One of these businesses belongs to Chris Savage, BS Electrical Engineering ’11. “Before going to the Startup Mason meetings, I didn’t have a strong grasp of the principles of lean startup,” says Savage, who infused honey into single-serve K-cups of tea to create his company, True Honey Teas . “Talking with David and related members of Startup Mason has really led me to refine my business practices and to question and reevaluate some of my company’s decisions—in a good way.”
“From day one, David has been pushing me to ‘get out of the building’ and ask the hard question of ‘what does the customer want?’” says Heba Saleh, BA English ’07 and MA English ’09, who founded EatLuv , an organic food delivery company. “The Startup Mason meetings have been great in giving that sense of community, especially since entrepreneurship can be very isolating for those entirely focused on their startups.”

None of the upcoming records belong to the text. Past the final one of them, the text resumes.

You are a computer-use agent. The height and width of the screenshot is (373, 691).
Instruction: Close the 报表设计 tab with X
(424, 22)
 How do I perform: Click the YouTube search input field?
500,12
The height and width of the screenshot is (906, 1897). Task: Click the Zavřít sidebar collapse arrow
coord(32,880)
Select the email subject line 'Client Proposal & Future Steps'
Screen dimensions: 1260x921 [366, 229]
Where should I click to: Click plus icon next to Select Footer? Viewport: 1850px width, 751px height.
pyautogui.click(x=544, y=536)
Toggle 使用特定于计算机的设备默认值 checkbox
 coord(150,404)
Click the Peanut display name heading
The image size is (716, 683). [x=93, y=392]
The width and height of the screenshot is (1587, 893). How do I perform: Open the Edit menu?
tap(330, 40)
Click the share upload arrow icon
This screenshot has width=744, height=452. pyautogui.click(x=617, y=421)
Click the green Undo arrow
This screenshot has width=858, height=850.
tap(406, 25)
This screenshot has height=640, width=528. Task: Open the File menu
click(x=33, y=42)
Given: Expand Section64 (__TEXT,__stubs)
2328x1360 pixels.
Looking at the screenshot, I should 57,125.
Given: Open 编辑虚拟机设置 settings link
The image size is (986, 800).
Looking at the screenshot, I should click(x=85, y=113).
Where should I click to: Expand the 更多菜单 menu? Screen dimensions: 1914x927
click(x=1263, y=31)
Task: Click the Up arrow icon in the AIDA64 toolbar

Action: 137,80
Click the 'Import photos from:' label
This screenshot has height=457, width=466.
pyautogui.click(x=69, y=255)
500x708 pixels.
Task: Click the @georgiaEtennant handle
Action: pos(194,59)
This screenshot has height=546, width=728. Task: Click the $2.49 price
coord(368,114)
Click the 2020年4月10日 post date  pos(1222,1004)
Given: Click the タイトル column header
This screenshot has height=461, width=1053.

Sammy Kassim, BS Management ’11, and Asad R. Ali, who studied in the School of Management and the Department of Economics, are cofounders of Globox Rentals , a DVD kiosk company that distributes international films. The Globox team also includes Ricky Singh, BS Information Systems and Operations Management ’11, and Brittany Hill, BA Art and Visual Technology ’12.
Ali and Kassim were two of the early Startup Mason members. In tribute to their beginnings, they installed one of their first 10 kiosks in the Johnson Center. “[Startup Mason] was really a great avenue that we saw as far as potential for the university,” Ali says. “We have our hands full with starting our own business, but God willing, our goal is to give back to the same program that we came out of.”
For those advancing to the next level, Miller now directs the Mason Innovation Lab , which opened this March in the School of Management. The lab will provide 24-hour working space, an innovation curriculum, connections with faculty and professional mentors, field trips, and small stipends to help fund projects of the most dedicated entrepreneurs. Applications were accepted this spring, and the first group of promising moguls began using the space this summer.
“The purpose of the lab is that we have all these great things going on with classes and clubs like Startup Mason, but where do they go next?” Miller asks. “We’re trying to create that roadmap. We need it here first for them to connect to the outside.”
Startup Mason holds open office hours on Mondays from noon to 2 p.m. and Wednesdays from 3 to 5:30 p.m. in the Nguyen Engineering Building, Room 4104. It also holds meetings every other Thursday in Enterprise, Room 278.
Rashad Mulla, BA ’11, contributed to this story.